The Carson Wentz era in Philadelphia has come to a close. On Thursday, the Eagles brought the latest QB blockbuster to the headlines by agreeing to trade their former No. 2 overall pick to the Indianapolis Colts in exchange for a 2021 third-rounder and a conditional second-rounder in 2022. This deal has been a long time coming after Wentz fell out of favor with the Eagles in 2020 and lost his starting job to rookie Jalen Hurts. That demotion triggered Wentz to let it be known that he'd like to play elsewhere, which Philly has granted. Meanwhile, this deal secures the Colts a quarterback in the aftermath of Philip Rivers announcing his retirement following this past season and reunites head coach Frank Reich -- the former offensive coordinator for the Eagles in 2016-17 -- with his old pal Wentz.
While those are the nuts and bolts of this deal, how does it look for both sides going forward? Well, we're going to answer just that in our trade grades below.
Receive: Carson Wentz, QB
Trade grade: B
You do have to give GM Chris Ballard some credit. He didn't bid against himself and the Colts didn't really blink in their budgeted price for Wentz even as Philly held out for something closer to a Matthew Stafford-type haul, which was never a realistic option. As for that conditional 2022 second-rounder, it does bump up to a first if Wentz plays in 75% of the snaps next season or if he plays in 70% of the snaps and Indy reaches the playoffs. If Wentz is able to tap back into his potential become the type of quarterback that can lead the Colts to the playoffs, I don't think many around Lucas Oil Stadium will care too much about losing a pick in the lower half of the first round.
That said, there is some risk involved with that conditional pick. If Wentz continues to look like the guy we saw in 2020 -- which was not good -- but continues to start each week thus triggering the conditions to that pick, that could prove to be a worst-case scenario for the Colts as they'd be without a clear future quarterback and no first-rounder to potentially address it. They'd also be in a rather costly position as Wentz is not coming to Indianapolis on the cheap, owning cap hits of $22 million or more through 2024.

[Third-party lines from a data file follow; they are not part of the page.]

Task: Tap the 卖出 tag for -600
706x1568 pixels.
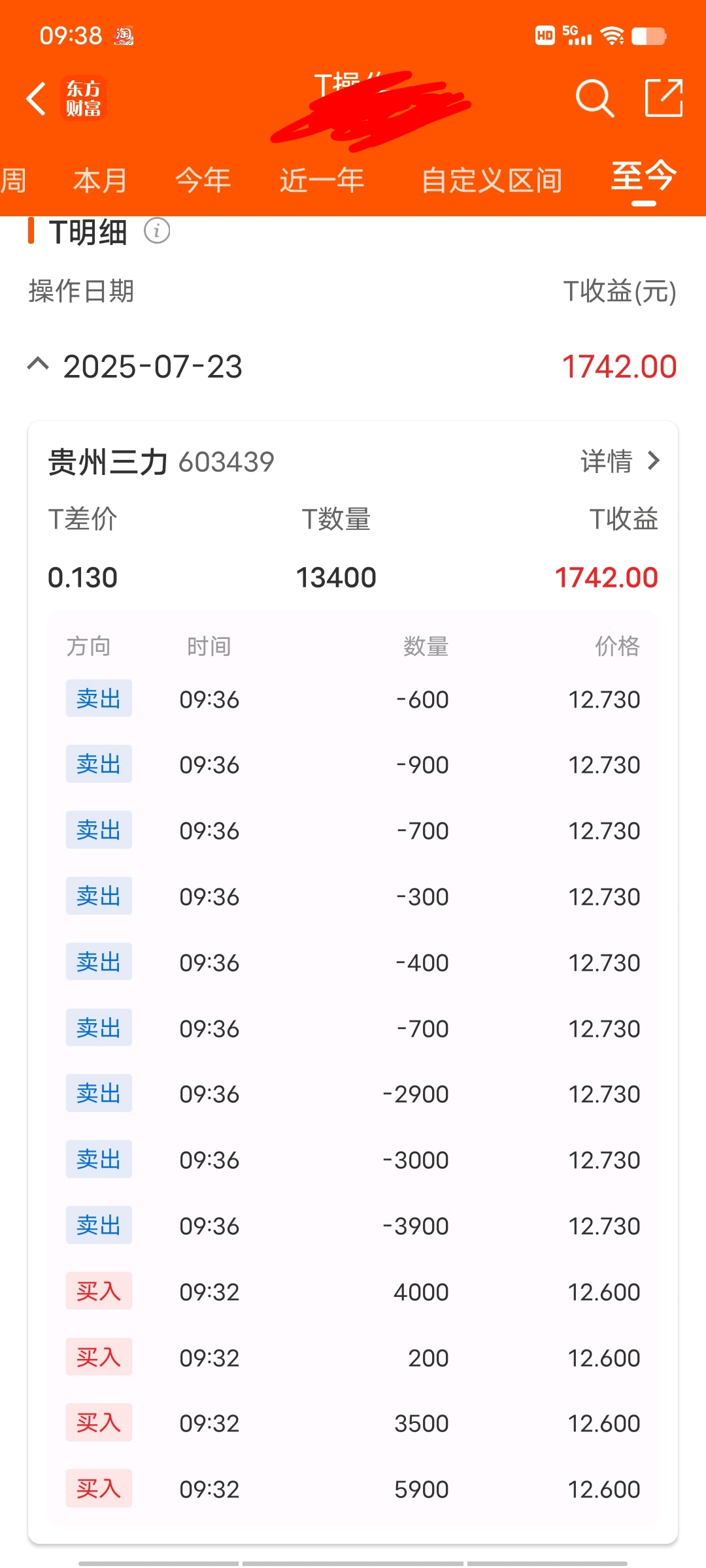Action: (x=99, y=698)
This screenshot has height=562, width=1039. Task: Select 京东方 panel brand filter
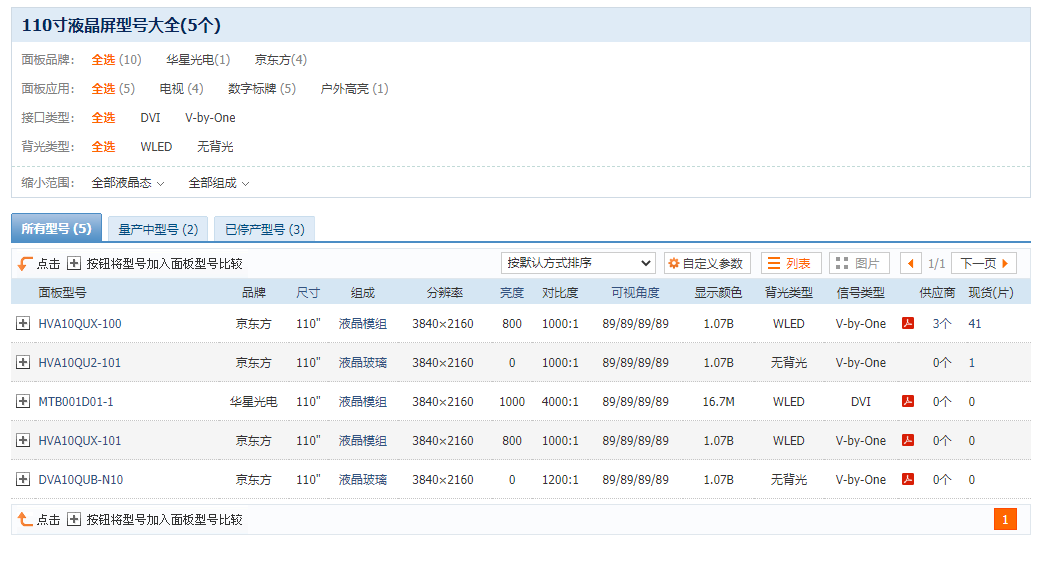click(280, 60)
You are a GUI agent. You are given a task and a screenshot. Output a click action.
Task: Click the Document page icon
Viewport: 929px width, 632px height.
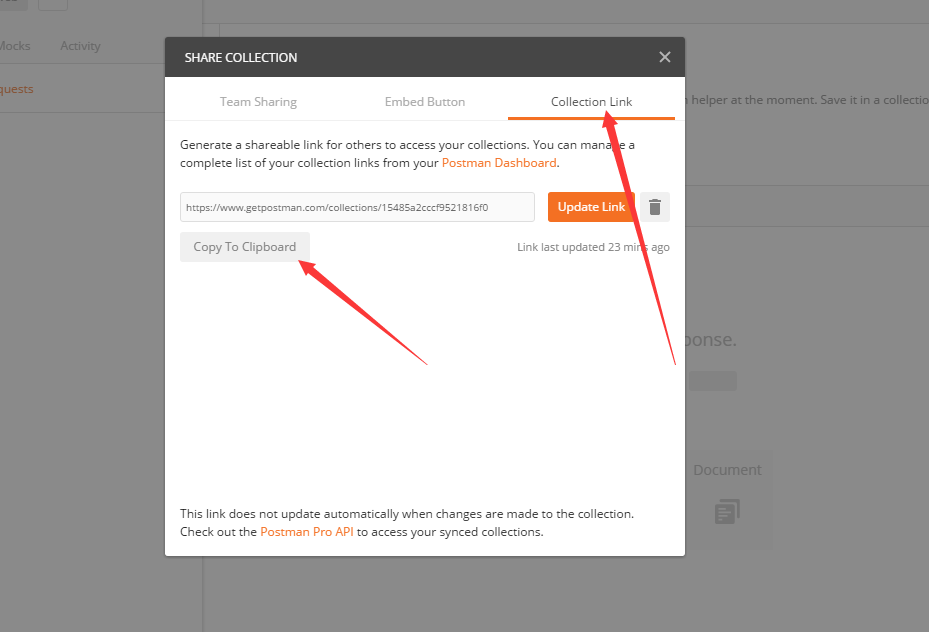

It is telling, however, that Frank Reich, who coached Wentz during arguably the best period of his career, has signed off on Indy's pursuit of this reunion. The Colts have more knowledge than most on the quarterback given Reich's up-close look at Wentz and they decided to strike the deal, meaning that there is a belief that he can return to the promising young player he was at the beginning of his career.
Under his two years with Reich as the OC (29 starts), Wentz went 18-11 as a starter, which includes an 11-2 start to 2017 before he went down with an injury. Over that stretch, the now 28-year-old has completed 61.5% of his passes for 7,078 yards, 49 touchdowns, and 21interceptions. If he can play closer to that, Indy should have an answer under center for the foreseeable future.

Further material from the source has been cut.